[Opening Exercise data section]
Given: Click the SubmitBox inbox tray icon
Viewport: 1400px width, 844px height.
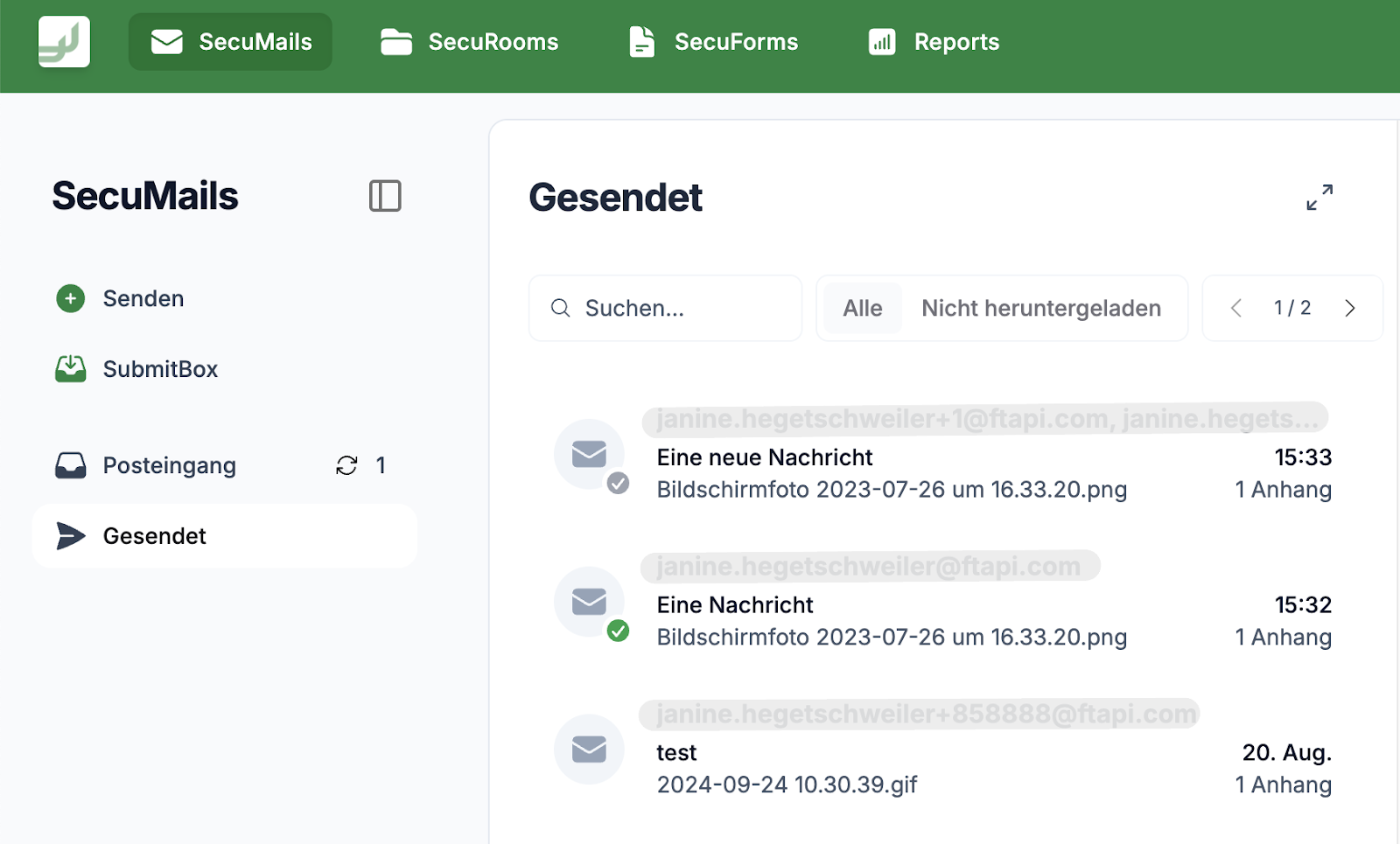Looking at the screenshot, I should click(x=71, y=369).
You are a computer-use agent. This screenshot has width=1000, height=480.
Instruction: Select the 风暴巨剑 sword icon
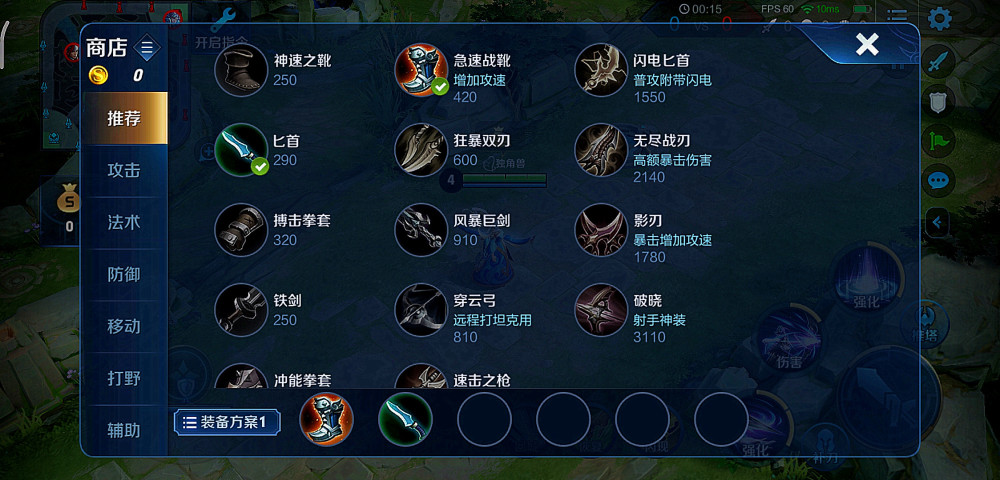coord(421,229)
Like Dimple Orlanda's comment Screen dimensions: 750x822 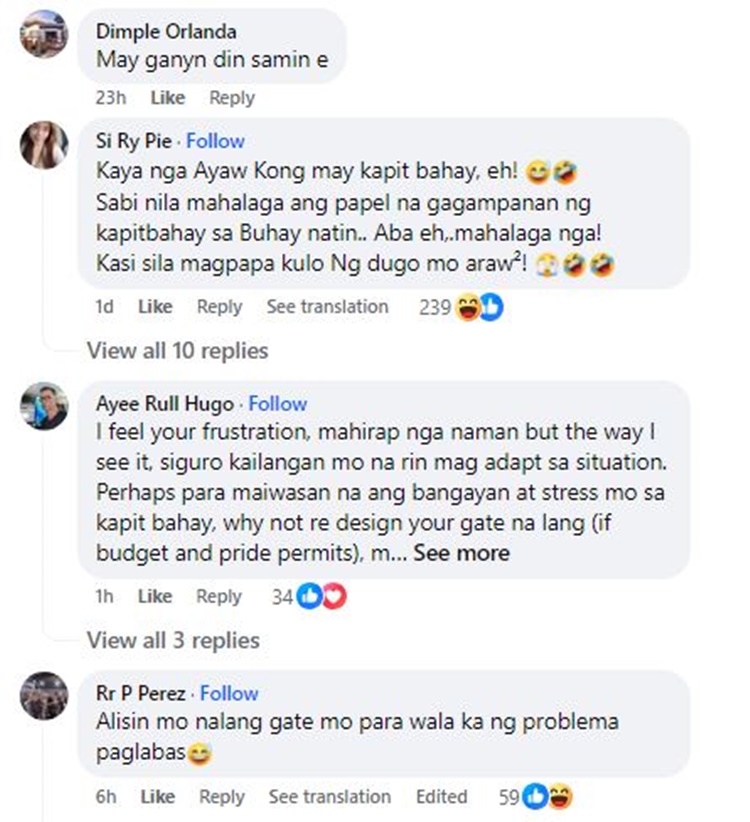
[Closing Exercise data section]
→ **Task details**:
Make an exact copy of only those lines that run from the line with "Viewport: 1400px width, 844px height." through the end of the records, excluding pictures.

→ **Exercise solution**:
Viewport: 1400px width, 844px height.
Looking at the screenshot, I should click(x=71, y=369).
You are a computer-use agent. This screenshot has width=1000, height=480.
Instruction: Select the 风暴巨剑 sword icon
coord(421,229)
Like Dimple Orlanda's comment Screen dimensions: 750x822 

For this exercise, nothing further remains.